Well for me the character really bothered me over the whole car wash deal when she came up with an elaborately clever deal to force the man to sell his life's work to her. But it wasn't enough for Skyler that she was conning him out of a business that he was obviously proud of and had spend most of his life building up from where he started off as a poor immigrant, just because he disrespected her husband when she tried to make him a fair offer she deliberately decided to punish and humiliate him by dropping the offer to a much lower amount and relished in her new-found power over him. I was cringing when she seemed so smug and awful when she telling Walt that oh he'll call. I thought that her attitude there was meant to be similar to Walt's similar reactions to any perceived slights against him. Ditto with Saul and the money-laundering where Skyler brings up her book-keeping experience as a reason for why she has to personally handle the money-laundering and they have to follow her insistence on it being a car-wash, leading to the hilarity of her looking up "money laundering" on google to show us that she really doesn't know as much as she thinks. That all reminded me of Walt arrogantly thinking that his chemistry skills meant that he could handle making meth, even though he had no idea how to handle the criminal underworld and got him and Jesse in over their heads time and time again because of that

But those questionable characters flaws of Skyler's never seem to get brought up and discussed, it's ALWAYS just about what an awful wife Skyler is to Walt and how she nags him too much. I've seen her sleeping with Ted brought up soooo often as to why viewers can't stand her, yet hardly ever does the actual manipulation that Walt pulled on her in season 3 get discussed. She specifically slept with Ted because Walt broke back into the family home after she requested a divorce, called her bluff with the police, and forced her to play happy families with him. I was cheering when she threw that awkwardness right back in Walt's face by telling him that "I.F.T" right before joining Walt Junior and his friend for dinner. But so many audience members acted like a separation should only happen in Walt's terms, so if he forces Skyler to let him back in the family home then that means that they're still together no matter what and Skyler cheated on him. Being a bad wife will forever be the worst crime of all in the eyes of many of the fans. (And some argue that Skyler is considered worse by viewers only because her actions directly hurt her husband and family supposedly and Walt only hurt criminals and people that were already in the meth business, yet you never see the scene of Walt trying to force himself on Skyler getting the same amount of discussion as any of Skyler's perceived slights against him)

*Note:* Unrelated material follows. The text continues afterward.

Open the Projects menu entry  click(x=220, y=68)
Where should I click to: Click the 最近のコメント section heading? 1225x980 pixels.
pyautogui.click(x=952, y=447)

Fandom in general seems to divide into either seeing Skyler as an unsupportive bitch to Walt, or as some kind of faultless Goddess who wants nothing more than to protect her children, but really both sides are just as extreme with their views on women. I saw so much insistence that Skyler was this complete battered wife in late season 5 and would never have come back to Walt if she wasn't forced into it, and IMO it's really not as black and white as that. She did get lured back to Walt and tempted by the money in seasons 3/4, and it's okay to acknowledge that! Both of them were enjoying their newfound power a little bit too much, i.e Skyler was coming up with stories to gaslight the rest of the family and writing a script of what an unimpressed Walt should say and how many "sorry's" she wanted him to use in the story. IMO it wasn't Gus's shooting, but it was really Ted's injury that was her breaking-point when she found herself secretly enjoying the power that came with saying "good" when he swore to her that he wouldn't tell anyone what she did to him. That was what made her take a long look at the person that she was becoming and say enough. Was she ever as bad as Walt? No. Was she a blameless victim? No

Still in fandom neither side seem to want to recognise the times when Skyler did help Walt and when they worked together as a team, it's either she was always an unsupportive bitch wife full stop, or people only looking at her characterisation from season 5A and insist that she was always a domestic abuse victim trying to protect her children. And she was a far more interesting character than either side want to simplify it down too. Interestingly Vince and Anna also seemed to very much fall into the category of defending Skyler as always the one in the right, even though Vince's writing and Anna's performance made it clear that Skyler was in a lot deeper than that and that, after her initial protestations at Walt dealing drugs, she did end up working alongside Walt. She could absolutely be a very flawed character, but it's like people are afraid to say that out loud about a female character without appearing to be bashing them?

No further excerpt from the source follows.